┌────────

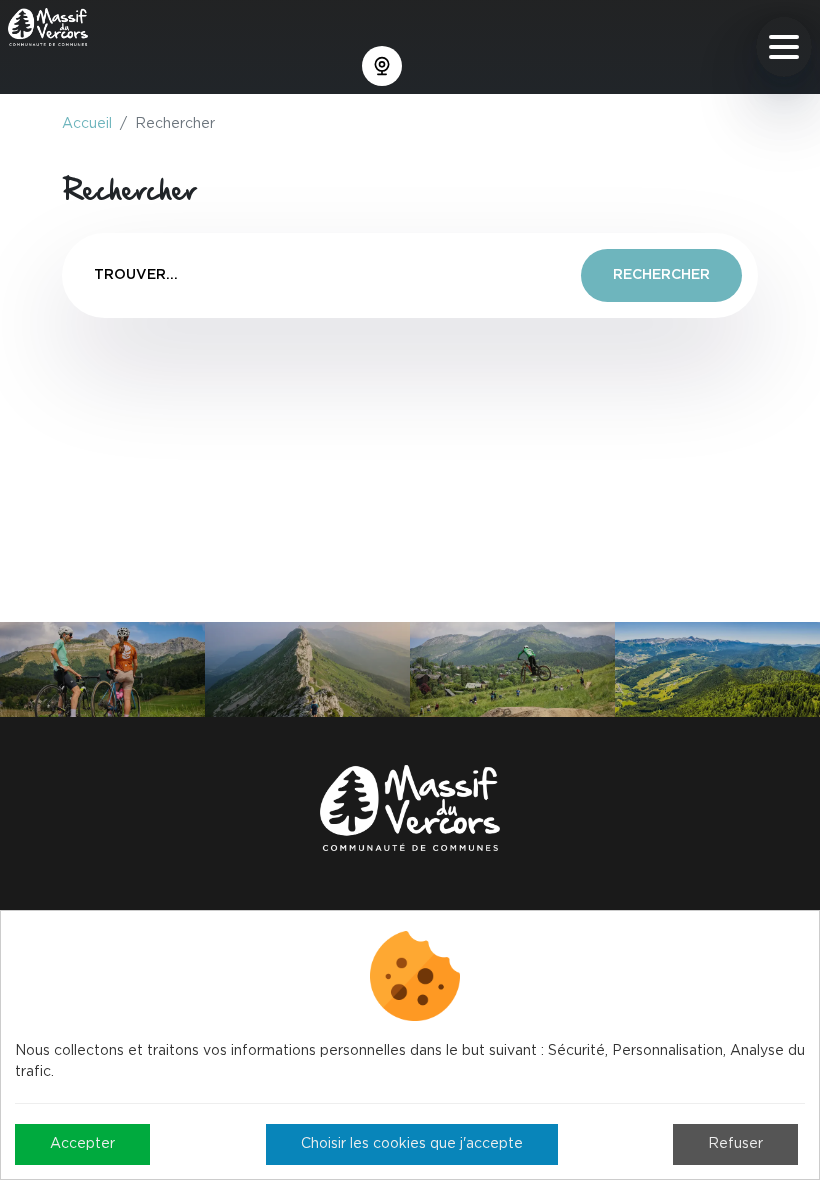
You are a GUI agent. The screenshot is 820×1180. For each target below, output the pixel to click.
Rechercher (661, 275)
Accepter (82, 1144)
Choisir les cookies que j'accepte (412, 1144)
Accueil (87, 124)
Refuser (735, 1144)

└────────

Instructions to follow ->
Print exactly the lines from the one with "Choisir les cookies que j'accepte (412, 1144)" through the last line of the material, including both, and no others.

Exercise result ->
Choisir les cookies que j'accepte (412, 1144)
Accueil (87, 124)
Refuser (735, 1144)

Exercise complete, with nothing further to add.